- _EXERCISE AIM_:
Find every line containing the string "computer" in the data below, and report how many there are, with no other words.

============================================================

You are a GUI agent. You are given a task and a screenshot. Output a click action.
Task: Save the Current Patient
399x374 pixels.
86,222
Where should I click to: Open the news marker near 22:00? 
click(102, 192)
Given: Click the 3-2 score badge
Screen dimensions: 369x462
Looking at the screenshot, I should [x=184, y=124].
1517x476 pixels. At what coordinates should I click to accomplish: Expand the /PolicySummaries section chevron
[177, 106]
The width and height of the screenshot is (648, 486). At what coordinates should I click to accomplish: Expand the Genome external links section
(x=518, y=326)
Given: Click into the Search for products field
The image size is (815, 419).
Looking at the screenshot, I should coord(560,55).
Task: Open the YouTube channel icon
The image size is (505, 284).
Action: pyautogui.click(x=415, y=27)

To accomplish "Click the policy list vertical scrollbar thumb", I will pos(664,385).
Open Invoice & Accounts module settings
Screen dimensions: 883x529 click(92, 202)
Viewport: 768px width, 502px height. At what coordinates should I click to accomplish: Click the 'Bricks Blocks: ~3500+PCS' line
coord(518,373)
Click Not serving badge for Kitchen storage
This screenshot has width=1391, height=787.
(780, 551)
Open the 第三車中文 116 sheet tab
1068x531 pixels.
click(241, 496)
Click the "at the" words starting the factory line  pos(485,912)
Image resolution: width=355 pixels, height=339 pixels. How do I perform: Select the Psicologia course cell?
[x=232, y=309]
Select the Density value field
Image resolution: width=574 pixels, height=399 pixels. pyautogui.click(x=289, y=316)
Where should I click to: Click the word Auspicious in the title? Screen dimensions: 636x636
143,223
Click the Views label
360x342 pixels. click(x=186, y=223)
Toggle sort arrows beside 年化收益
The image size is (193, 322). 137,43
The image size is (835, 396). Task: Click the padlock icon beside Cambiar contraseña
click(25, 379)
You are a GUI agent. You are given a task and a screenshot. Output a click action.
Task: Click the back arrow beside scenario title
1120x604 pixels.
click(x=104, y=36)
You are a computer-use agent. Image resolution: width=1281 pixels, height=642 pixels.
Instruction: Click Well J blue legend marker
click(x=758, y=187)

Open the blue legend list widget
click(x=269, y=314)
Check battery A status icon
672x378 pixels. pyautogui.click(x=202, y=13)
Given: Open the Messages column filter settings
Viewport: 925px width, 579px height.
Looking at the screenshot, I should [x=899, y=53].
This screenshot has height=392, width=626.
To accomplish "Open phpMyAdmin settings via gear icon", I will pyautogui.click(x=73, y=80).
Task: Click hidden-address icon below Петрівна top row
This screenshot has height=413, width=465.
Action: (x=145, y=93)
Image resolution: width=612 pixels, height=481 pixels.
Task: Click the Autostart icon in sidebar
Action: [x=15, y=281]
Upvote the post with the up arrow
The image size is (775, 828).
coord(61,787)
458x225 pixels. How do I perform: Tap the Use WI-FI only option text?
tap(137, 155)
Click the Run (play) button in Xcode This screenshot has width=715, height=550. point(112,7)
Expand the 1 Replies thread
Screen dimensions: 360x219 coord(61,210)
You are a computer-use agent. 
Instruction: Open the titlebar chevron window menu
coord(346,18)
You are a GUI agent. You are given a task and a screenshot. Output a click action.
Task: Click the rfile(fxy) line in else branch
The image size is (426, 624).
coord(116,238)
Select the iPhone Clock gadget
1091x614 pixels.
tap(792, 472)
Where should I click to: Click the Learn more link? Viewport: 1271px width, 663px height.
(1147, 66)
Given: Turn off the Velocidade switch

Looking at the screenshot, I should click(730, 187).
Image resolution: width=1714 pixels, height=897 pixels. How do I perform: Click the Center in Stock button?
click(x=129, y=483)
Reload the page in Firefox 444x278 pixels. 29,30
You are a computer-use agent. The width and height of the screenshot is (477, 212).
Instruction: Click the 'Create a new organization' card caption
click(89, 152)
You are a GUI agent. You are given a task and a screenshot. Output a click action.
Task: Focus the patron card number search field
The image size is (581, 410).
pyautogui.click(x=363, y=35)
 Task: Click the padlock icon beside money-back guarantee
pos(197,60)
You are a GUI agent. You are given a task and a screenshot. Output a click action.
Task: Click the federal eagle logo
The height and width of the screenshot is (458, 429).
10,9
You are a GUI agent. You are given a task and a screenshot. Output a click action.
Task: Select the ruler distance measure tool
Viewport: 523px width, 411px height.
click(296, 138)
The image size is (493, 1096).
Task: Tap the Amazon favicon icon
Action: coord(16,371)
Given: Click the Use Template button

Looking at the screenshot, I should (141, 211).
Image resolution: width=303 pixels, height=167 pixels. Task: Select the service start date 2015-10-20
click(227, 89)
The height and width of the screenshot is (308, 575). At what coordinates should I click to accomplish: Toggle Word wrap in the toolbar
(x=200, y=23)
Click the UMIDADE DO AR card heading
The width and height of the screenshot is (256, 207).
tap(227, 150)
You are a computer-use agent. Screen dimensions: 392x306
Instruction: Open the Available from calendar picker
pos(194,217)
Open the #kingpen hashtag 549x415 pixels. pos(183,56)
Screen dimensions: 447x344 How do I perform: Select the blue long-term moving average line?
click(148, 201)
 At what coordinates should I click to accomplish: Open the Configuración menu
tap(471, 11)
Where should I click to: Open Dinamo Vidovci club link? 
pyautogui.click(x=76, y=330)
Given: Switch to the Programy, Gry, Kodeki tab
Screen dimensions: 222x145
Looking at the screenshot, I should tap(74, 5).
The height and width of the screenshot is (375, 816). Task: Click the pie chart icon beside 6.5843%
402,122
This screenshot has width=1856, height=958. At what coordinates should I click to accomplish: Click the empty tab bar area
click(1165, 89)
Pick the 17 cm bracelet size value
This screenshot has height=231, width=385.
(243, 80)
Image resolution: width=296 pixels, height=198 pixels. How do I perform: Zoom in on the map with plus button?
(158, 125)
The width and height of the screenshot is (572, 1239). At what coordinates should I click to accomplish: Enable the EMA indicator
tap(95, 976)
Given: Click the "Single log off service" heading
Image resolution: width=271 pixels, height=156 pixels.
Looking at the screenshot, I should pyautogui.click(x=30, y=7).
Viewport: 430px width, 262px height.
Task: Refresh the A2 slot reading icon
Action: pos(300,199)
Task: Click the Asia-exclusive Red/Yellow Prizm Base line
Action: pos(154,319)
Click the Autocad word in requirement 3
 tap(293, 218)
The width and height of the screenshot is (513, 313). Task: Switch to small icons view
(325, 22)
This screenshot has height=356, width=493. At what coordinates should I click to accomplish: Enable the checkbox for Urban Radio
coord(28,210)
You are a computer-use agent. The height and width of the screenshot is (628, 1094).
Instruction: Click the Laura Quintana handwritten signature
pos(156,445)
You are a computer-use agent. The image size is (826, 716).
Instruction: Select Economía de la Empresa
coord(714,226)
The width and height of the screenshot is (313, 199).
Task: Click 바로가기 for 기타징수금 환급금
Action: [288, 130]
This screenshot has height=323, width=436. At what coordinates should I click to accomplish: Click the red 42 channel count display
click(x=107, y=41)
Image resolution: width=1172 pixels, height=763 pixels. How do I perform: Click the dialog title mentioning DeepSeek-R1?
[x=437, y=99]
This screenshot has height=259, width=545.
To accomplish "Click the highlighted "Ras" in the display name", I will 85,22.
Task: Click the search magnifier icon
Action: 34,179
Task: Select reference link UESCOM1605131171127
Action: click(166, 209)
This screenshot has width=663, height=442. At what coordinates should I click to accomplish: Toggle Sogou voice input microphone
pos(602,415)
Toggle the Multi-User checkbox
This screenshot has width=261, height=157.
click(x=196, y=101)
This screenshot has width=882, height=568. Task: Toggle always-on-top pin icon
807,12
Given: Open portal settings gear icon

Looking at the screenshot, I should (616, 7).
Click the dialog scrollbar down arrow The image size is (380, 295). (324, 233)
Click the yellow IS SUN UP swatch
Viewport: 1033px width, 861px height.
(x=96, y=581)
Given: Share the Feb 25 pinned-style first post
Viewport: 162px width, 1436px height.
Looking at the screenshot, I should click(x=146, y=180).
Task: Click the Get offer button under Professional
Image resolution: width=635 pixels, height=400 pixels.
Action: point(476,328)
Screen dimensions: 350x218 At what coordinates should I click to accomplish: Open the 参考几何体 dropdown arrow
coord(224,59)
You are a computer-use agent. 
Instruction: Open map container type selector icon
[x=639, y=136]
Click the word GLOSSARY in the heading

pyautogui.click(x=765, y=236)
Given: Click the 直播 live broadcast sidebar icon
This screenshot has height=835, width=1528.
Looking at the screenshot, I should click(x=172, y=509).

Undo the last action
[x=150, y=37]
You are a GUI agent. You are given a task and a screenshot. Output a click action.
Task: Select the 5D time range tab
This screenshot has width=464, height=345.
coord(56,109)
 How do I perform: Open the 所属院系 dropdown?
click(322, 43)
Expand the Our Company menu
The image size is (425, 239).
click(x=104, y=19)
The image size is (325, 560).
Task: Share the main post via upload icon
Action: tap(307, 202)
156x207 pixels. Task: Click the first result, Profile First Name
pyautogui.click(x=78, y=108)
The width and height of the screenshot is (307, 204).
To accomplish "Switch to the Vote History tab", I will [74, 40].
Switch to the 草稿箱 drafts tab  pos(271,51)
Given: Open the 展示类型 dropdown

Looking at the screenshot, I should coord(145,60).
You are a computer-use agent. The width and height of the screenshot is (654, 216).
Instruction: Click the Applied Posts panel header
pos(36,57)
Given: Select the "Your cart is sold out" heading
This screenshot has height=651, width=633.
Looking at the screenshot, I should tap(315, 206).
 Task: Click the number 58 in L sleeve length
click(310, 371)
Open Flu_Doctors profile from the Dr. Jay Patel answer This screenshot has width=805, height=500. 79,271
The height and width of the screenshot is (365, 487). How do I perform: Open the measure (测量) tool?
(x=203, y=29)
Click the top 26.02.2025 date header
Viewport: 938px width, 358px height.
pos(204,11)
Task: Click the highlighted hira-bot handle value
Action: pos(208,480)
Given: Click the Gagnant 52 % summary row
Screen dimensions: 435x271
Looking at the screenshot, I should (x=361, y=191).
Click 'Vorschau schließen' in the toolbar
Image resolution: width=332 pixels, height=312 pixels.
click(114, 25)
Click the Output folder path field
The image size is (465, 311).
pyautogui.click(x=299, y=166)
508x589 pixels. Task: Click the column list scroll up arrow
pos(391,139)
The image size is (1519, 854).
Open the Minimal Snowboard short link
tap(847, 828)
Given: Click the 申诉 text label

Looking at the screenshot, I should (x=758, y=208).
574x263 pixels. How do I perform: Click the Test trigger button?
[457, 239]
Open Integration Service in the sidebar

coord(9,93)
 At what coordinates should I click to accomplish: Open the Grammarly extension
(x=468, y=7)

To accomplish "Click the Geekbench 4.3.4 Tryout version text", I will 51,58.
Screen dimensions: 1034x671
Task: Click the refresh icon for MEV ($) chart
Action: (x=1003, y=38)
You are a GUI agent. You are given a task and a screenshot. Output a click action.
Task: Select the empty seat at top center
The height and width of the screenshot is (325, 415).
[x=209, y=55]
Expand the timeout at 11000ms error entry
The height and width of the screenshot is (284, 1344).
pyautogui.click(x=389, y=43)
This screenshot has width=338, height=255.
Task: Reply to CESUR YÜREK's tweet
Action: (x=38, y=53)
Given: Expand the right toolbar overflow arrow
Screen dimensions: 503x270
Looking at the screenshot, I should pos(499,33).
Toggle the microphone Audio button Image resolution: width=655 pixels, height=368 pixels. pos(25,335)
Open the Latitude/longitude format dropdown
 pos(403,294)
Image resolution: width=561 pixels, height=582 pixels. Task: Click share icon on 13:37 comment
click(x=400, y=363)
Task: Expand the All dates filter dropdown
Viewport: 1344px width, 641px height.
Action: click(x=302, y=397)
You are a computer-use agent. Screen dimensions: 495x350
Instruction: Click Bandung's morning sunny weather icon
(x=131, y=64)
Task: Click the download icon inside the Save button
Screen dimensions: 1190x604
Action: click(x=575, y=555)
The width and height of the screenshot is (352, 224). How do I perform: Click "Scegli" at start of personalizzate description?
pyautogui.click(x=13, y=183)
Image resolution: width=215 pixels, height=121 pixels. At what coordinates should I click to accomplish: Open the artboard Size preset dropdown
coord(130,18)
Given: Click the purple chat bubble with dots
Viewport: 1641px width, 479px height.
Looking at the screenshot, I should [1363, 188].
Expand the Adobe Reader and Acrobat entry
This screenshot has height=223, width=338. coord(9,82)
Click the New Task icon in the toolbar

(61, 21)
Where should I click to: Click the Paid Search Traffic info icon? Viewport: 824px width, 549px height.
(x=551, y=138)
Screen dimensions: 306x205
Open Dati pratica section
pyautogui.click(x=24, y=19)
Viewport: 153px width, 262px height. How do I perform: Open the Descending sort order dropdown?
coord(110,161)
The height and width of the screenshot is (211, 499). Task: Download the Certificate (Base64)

============================================================

- _TASK ANSWER_:
9